*Short problem*.
Reproduce the following records word for word.

*Exercise inputs*.

▼

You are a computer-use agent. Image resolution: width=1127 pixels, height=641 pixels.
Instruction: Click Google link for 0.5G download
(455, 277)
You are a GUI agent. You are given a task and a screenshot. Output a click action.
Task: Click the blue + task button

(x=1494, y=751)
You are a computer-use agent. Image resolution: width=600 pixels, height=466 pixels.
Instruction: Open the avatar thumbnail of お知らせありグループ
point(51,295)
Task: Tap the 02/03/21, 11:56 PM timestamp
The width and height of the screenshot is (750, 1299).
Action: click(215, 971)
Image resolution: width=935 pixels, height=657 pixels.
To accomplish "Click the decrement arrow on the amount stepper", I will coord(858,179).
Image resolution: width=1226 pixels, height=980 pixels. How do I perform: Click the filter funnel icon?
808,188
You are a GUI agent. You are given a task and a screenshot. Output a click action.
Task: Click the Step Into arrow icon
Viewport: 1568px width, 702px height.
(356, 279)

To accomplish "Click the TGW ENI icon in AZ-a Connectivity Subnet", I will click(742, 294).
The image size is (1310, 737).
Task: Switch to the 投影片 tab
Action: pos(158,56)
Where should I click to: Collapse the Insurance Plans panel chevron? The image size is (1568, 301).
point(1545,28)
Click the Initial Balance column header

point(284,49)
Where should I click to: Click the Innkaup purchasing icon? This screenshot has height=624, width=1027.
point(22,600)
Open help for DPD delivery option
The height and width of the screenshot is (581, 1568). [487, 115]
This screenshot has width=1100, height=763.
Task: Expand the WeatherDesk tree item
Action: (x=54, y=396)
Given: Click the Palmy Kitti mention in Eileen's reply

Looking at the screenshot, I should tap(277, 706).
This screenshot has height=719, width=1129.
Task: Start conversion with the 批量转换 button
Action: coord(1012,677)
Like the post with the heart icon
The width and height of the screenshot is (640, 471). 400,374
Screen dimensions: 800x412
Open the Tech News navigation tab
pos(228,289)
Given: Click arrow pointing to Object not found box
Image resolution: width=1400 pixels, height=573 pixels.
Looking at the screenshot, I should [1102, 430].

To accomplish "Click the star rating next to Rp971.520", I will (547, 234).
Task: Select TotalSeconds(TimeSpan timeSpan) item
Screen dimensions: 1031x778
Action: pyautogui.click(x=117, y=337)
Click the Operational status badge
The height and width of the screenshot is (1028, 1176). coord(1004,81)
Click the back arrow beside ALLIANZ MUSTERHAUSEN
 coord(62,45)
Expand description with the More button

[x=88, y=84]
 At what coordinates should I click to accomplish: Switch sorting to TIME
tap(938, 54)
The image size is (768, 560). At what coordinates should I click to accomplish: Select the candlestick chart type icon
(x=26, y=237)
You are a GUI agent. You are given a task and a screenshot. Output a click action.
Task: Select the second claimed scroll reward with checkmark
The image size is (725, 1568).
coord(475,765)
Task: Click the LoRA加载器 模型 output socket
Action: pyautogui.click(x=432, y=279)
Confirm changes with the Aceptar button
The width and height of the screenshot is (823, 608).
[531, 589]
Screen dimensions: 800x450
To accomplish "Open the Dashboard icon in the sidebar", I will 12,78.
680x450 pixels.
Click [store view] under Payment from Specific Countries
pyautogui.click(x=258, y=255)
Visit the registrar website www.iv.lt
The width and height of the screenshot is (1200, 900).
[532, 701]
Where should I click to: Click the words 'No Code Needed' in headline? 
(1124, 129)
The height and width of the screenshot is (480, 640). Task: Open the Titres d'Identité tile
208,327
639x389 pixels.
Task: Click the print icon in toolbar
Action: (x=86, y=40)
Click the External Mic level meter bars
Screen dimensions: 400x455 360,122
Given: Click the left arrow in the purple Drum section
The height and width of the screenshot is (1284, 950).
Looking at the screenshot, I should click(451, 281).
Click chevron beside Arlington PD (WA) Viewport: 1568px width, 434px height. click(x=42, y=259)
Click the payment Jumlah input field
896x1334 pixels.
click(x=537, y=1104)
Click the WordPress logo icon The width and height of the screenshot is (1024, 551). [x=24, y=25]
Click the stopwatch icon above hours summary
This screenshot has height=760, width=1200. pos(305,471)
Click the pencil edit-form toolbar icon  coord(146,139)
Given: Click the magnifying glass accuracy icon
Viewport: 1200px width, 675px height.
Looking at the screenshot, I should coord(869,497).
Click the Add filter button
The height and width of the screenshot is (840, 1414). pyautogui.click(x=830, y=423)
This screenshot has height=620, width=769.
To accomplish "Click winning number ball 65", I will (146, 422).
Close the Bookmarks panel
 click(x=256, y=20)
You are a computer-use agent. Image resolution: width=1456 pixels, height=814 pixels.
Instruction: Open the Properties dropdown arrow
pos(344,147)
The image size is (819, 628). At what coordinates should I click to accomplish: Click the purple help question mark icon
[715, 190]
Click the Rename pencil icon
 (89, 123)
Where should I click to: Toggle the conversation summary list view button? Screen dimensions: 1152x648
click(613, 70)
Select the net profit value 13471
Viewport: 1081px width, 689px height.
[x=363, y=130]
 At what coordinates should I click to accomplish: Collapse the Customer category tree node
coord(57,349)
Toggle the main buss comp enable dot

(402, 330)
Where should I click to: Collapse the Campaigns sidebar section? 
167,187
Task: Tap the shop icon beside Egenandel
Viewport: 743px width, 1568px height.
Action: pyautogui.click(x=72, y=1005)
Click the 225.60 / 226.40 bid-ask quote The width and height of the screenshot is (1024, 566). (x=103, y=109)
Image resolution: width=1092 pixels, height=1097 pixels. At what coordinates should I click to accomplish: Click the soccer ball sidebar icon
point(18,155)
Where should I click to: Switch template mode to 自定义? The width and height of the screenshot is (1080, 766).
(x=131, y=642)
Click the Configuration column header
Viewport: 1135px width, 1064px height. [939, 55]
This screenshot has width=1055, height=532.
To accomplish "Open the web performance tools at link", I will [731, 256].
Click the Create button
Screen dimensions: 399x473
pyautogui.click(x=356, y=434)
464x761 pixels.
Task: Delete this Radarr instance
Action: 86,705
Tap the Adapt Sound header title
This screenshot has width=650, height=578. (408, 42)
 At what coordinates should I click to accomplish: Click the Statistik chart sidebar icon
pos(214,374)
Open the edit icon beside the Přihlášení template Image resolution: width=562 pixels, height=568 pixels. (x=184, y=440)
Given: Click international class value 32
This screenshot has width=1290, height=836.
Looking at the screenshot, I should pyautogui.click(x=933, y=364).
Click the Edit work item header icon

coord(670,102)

▲

*Response for this exercise*.
You are a computer-use agent. Image resolution: width=1127 pixels, height=641 pixels.
Instruction: Click Google link for 0.5G download
(455, 277)
You are a GUI agent. You are given a task and a screenshot. Output a click action.
Task: Click the blue + task button

(x=1494, y=751)
You are a computer-use agent. Image resolution: width=600 pixels, height=466 pixels.
Instruction: Open the avatar thumbnail of お知らせありグループ
point(51,295)
Task: Tap the 02/03/21, 11:56 PM timestamp
The width and height of the screenshot is (750, 1299).
Action: click(215, 971)
Image resolution: width=935 pixels, height=657 pixels.
To accomplish "Click the decrement arrow on the amount stepper", I will coord(858,179).
Image resolution: width=1226 pixels, height=980 pixels. How do I perform: Click the filter funnel icon?
808,188
You are a GUI agent. You are given a task and a screenshot. Output a click action.
Task: Click the Step Into arrow icon
Viewport: 1568px width, 702px height.
(356, 279)

To accomplish "Click the TGW ENI icon in AZ-a Connectivity Subnet", I will click(742, 294).
The image size is (1310, 737).
Task: Switch to the 投影片 tab
Action: pos(158,56)
Where should I click to: Collapse the Insurance Plans panel chevron? The image size is (1568, 301).
point(1545,28)
Click the Initial Balance column header

point(284,49)
Where should I click to: Click the Innkaup purchasing icon? This screenshot has height=624, width=1027.
point(22,600)
Open help for DPD delivery option
The height and width of the screenshot is (581, 1568). [487, 115]
This screenshot has width=1100, height=763.
Task: Expand the WeatherDesk tree item
Action: (x=54, y=396)
Given: Click the Palmy Kitti mention in Eileen's reply

Looking at the screenshot, I should tap(277, 706).
This screenshot has height=719, width=1129.
Task: Start conversion with the 批量转换 button
Action: coord(1012,677)
Like the post with the heart icon
The width and height of the screenshot is (640, 471). 400,374
Screen dimensions: 800x412
Open the Tech News navigation tab
pos(228,289)
Given: Click arrow pointing to Object not found box
Image resolution: width=1400 pixels, height=573 pixels.
Looking at the screenshot, I should [1102, 430].

To accomplish "Click the star rating next to Rp971.520", I will (547, 234).
Task: Select TotalSeconds(TimeSpan timeSpan) item
Screen dimensions: 1031x778
Action: pyautogui.click(x=117, y=337)
Click the Operational status badge
The height and width of the screenshot is (1028, 1176). coord(1004,81)
Click the back arrow beside ALLIANZ MUSTERHAUSEN
 coord(62,45)
Expand description with the More button

[x=88, y=84]
 At what coordinates should I click to accomplish: Switch sorting to TIME
tap(938, 54)
The image size is (768, 560). At what coordinates should I click to accomplish: Select the candlestick chart type icon
(x=26, y=237)
You are a GUI agent. You are given a task and a screenshot. Output a click action.
Task: Select the second claimed scroll reward with checkmark
The image size is (725, 1568).
coord(475,765)
Task: Click the LoRA加载器 模型 output socket
Action: pyautogui.click(x=432, y=279)
Confirm changes with the Aceptar button
The width and height of the screenshot is (823, 608).
[531, 589]
Screen dimensions: 800x450
To accomplish "Open the Dashboard icon in the sidebar", I will 12,78.
680x450 pixels.
Click [store view] under Payment from Specific Countries
pyautogui.click(x=258, y=255)
Visit the registrar website www.iv.lt
The width and height of the screenshot is (1200, 900).
[532, 701]
Where should I click to: Click the words 'No Code Needed' in headline? 
(1124, 129)
The height and width of the screenshot is (480, 640). Task: Open the Titres d'Identité tile
208,327
639x389 pixels.
Task: Click the print icon in toolbar
Action: (x=86, y=40)
Click the External Mic level meter bars
Screen dimensions: 400x455 360,122
Given: Click the left arrow in the purple Drum section
The height and width of the screenshot is (1284, 950).
Looking at the screenshot, I should click(451, 281).
Click chevron beside Arlington PD (WA) Viewport: 1568px width, 434px height. click(x=42, y=259)
Click the payment Jumlah input field
896x1334 pixels.
click(x=537, y=1104)
Click the WordPress logo icon The width and height of the screenshot is (1024, 551). [x=24, y=25]
Click the stopwatch icon above hours summary
This screenshot has height=760, width=1200. pos(305,471)
Click the pencil edit-form toolbar icon  coord(146,139)
Given: Click the magnifying glass accuracy icon
Viewport: 1200px width, 675px height.
Looking at the screenshot, I should coord(869,497).
Click the Add filter button
The height and width of the screenshot is (840, 1414). pyautogui.click(x=830, y=423)
This screenshot has height=620, width=769.
To accomplish "Click winning number ball 65", I will (146, 422).
Close the Bookmarks panel
 click(x=256, y=20)
You are a computer-use agent. Image resolution: width=1456 pixels, height=814 pixels.
Instruction: Open the Properties dropdown arrow
pos(344,147)
The image size is (819, 628). At what coordinates should I click to accomplish: Click the purple help question mark icon
[715, 190]
Click the Rename pencil icon
 (89, 123)
Where should I click to: Toggle the conversation summary list view button? Screen dimensions: 1152x648
click(613, 70)
Select the net profit value 13471
Viewport: 1081px width, 689px height.
[x=363, y=130]
 At what coordinates should I click to accomplish: Collapse the Customer category tree node
coord(57,349)
Toggle the main buss comp enable dot

(402, 330)
Where should I click to: Collapse the Campaigns sidebar section? 
167,187
Task: Tap the shop icon beside Egenandel
Viewport: 743px width, 1568px height.
Action: pyautogui.click(x=72, y=1005)
Click the 225.60 / 226.40 bid-ask quote The width and height of the screenshot is (1024, 566). (x=103, y=109)
Image resolution: width=1092 pixels, height=1097 pixels. At what coordinates should I click to accomplish: Click the soccer ball sidebar icon
point(18,155)
Where should I click to: Switch template mode to 自定义? The width and height of the screenshot is (1080, 766).
(x=131, y=642)
Click the Configuration column header
Viewport: 1135px width, 1064px height. [939, 55]
This screenshot has width=1055, height=532.
To accomplish "Open the web performance tools at link", I will [731, 256].
Click the Create button
Screen dimensions: 399x473
pyautogui.click(x=356, y=434)
464x761 pixels.
Task: Delete this Radarr instance
Action: 86,705
Tap the Adapt Sound header title
This screenshot has width=650, height=578. (408, 42)
 At what coordinates should I click to accomplish: Click the Statistik chart sidebar icon
pos(214,374)
Open the edit icon beside the Přihlášení template Image resolution: width=562 pixels, height=568 pixels. (x=184, y=440)
Given: Click international class value 32
This screenshot has width=1290, height=836.
Looking at the screenshot, I should pyautogui.click(x=933, y=364).
Click the Edit work item header icon

coord(670,102)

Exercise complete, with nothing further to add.